L’Aura à l’ère des singularités numériques

Résumé: Walter Benjamin proposait la notion d’aura pour caractériser l’authenticité de l’œuvre d’art artisanale, en opposition avec le dynamisme du cinéma, œuvre industrielle. En étendant l’idée d’aura à la mémoire des trajets historiques accompagnant les productions culturelles, la nouvelle disponibilité des œuvres dans l’espace numérique pose la question de l’évolution de leur réception. Entre socialisation des singularités et algorithmes, les formes d’accompagnement attentionnel connaissent aujourd’hui une mutation historique. Celle-ci un élément-clé de la recomposition du paysage culturel.

Vidéo de mon intervention dans le cycle «Les mondes numériques de l’art contemporain», organisé dans le cadre de PSL, le 14 avril 2016 à l’Ecole normale supérieure (2h15).
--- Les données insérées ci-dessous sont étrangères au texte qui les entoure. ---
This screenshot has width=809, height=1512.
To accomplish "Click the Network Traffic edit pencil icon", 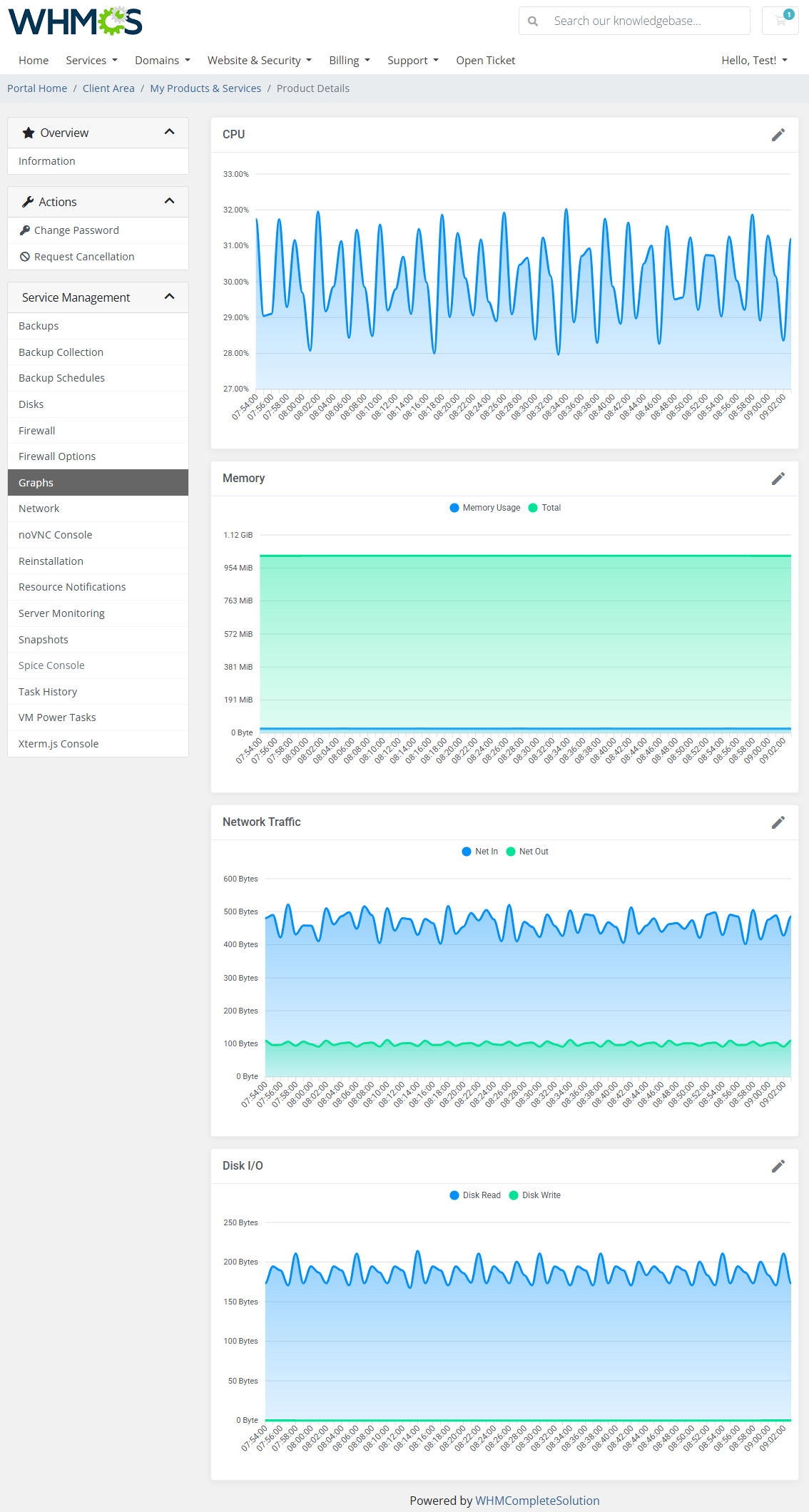I will [778, 822].
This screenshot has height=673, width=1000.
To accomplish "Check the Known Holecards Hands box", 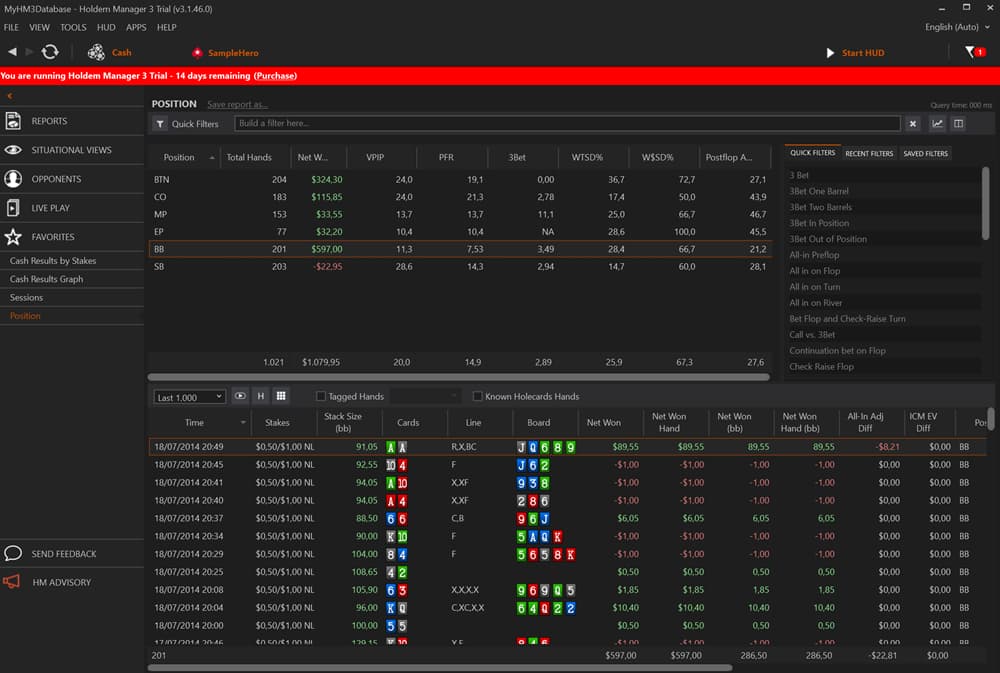I will (477, 397).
2 réflexions au sujet de « L’Aura à l’ère des singularités numériques »

  1. Bonjour André et merci pour cette conférence passionnante.

    Vous placez l’aura du côté du désir et de la réception, en indiquant notamment que le « paratexte » de l’œuvre est un critère déterminant dans sa compréhension et son appréciation.
    Cette posture me renvoie à la notion de « récit autorisé » de l’œuvre développée par l’historien de l’art Jean-Marc Poinsot, qu’il utilise pour pointer un corpus d’éléments implicites et tacites qui ne font pas partie de la matérialité de celle-ci (à commencer par l’auteur, le titre et la date quand ceux-ci ne sont directement inscrits sur le support) mais qui en sont néanmoins une composante ; un récit de l’œuvre qui redouble son appréhension.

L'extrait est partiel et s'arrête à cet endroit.